Pour relancer la croissance de sa population, la Chine a appelé à réduire les avortements qui ne sont pas «nécessaires médicalement». La Chine, pays le plus peuplé du monde, souhaite ainsi relancer son taux de natalité et encourager les couples à avoir plus d’enfants.

Le gouvernement a publié de nouvelles directives sur la santé sexuelle des femmes, stipulant que les professionnels de santé doivent «promouvoir les examens pré-maritaux, des bilans de santé pré-grossesse» et «réduire les avortements qui ne sont pas nécessaires médicalement». 
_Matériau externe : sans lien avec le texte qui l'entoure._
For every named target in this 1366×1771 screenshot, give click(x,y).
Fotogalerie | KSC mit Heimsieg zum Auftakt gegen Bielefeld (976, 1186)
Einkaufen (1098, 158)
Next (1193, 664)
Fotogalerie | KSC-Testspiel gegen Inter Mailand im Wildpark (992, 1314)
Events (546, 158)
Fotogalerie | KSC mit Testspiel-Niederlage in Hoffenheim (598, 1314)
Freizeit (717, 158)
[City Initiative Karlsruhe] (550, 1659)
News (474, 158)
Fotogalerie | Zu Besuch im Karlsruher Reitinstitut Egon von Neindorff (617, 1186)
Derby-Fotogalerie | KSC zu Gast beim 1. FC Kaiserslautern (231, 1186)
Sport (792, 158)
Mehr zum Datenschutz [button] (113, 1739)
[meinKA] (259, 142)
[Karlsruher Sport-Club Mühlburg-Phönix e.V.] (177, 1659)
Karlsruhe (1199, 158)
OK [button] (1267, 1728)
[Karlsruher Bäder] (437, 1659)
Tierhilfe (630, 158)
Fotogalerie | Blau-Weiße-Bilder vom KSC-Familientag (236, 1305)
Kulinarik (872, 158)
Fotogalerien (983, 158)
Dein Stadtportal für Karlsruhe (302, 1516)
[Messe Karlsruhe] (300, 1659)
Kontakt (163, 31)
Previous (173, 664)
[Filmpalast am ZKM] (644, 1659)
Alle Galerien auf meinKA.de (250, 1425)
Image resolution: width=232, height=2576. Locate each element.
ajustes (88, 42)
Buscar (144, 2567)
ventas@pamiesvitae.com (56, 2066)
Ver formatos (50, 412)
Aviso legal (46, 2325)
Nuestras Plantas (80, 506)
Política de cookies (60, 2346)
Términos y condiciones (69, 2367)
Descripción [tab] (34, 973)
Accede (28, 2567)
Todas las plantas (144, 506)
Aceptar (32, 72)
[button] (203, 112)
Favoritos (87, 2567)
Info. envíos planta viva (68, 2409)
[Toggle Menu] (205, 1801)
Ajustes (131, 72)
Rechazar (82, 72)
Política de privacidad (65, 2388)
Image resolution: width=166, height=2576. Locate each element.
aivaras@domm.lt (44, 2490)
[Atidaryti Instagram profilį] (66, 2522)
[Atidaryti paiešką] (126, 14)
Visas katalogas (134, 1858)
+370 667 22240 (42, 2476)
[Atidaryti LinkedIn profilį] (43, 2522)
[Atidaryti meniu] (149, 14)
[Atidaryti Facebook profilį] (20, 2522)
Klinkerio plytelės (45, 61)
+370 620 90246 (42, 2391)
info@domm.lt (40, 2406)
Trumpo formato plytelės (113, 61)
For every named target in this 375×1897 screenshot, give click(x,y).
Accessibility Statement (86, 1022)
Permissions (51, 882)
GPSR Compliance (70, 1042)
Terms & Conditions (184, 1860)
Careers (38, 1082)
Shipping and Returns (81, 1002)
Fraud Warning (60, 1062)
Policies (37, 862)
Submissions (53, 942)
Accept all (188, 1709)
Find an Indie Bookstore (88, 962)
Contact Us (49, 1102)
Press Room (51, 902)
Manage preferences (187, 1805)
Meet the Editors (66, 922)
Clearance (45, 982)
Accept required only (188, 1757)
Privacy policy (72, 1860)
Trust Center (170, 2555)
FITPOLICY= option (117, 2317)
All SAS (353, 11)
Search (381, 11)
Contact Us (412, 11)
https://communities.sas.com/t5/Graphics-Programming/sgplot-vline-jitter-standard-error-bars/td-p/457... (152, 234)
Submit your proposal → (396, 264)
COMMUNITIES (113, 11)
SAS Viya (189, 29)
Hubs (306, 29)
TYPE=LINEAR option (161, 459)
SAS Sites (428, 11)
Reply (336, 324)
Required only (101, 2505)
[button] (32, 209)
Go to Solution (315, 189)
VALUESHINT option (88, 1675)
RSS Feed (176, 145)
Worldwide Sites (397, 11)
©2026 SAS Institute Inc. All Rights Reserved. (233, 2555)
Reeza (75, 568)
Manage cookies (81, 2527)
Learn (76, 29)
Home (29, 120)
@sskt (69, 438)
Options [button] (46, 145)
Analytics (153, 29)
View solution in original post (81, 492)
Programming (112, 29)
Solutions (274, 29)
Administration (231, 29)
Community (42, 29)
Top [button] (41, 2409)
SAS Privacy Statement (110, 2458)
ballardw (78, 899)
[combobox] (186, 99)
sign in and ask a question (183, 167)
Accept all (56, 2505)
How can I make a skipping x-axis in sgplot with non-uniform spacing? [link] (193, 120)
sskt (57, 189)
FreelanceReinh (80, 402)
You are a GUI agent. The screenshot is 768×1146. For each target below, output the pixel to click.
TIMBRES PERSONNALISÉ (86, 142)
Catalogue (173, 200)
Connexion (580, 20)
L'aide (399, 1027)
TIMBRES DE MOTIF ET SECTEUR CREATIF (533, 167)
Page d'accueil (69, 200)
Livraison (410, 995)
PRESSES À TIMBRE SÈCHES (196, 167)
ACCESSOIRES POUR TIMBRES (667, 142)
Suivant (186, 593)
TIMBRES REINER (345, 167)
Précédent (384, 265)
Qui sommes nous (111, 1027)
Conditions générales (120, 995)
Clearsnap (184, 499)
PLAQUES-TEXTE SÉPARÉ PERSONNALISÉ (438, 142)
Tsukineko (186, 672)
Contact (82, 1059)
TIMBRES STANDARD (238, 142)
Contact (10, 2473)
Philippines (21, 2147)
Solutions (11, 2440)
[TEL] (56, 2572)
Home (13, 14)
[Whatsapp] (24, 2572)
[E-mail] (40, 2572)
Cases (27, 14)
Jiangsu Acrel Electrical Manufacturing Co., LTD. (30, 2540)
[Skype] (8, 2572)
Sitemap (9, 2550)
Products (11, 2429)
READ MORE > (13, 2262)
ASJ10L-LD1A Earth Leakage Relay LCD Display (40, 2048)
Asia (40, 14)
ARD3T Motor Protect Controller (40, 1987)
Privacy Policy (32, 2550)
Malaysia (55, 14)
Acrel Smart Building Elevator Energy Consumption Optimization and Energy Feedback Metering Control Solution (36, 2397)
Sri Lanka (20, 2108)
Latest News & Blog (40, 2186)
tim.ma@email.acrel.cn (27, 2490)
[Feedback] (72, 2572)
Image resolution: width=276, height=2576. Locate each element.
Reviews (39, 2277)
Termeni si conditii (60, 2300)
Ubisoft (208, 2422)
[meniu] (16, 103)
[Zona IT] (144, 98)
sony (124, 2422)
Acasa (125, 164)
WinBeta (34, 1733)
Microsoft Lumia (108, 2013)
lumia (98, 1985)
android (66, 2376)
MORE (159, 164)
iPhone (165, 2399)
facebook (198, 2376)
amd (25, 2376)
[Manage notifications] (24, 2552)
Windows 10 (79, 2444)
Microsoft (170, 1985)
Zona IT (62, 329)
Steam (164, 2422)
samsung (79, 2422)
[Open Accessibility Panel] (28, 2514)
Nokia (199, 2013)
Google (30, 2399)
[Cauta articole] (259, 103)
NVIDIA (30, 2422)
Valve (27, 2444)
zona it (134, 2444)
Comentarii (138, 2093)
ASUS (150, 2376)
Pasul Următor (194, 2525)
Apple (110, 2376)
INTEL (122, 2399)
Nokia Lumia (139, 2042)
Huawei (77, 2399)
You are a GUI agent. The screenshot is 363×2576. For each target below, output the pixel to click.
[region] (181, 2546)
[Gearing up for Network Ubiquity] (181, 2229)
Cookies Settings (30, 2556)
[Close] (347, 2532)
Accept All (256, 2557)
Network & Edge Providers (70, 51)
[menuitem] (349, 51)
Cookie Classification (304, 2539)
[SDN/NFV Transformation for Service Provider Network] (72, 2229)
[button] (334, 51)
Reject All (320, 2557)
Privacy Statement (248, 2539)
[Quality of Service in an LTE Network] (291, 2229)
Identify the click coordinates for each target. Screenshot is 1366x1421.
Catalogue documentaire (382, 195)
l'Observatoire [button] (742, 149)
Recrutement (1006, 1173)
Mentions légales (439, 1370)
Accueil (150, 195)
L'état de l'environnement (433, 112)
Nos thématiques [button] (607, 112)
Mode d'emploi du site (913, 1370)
L’avortement est légal et très accessible en Chine, mais, après des décennies de politique de l’enfant unique, des contrôles stricts visent à empêcher l’avortement sélectif en fonction du sexe qui avait conduit à un déséquilibre des genres et à l’abandon des petites filles.

Face à des inquiétudes croissantes pour sa démographie, la Chine a progressivement assoupli depuis 2016 sa politique nataliste, en autorisant tous les Chinois à avoir un deuxième enfant mais sans parvenir à faire repartir la natalité. Fin mai, la Chine a fait passer la limite à trois enfants par couple.

En effet, les autorités avaient révélé un fort ralentissement de la croissance de sa population avant l’annonce de trois enfants par couple. Le but est d’accroitre rapidement le nombre de naissance, car la population atteignait 1,411 milliard d’habitants fin 2020, avec un vieillissement plus rapide que prévu.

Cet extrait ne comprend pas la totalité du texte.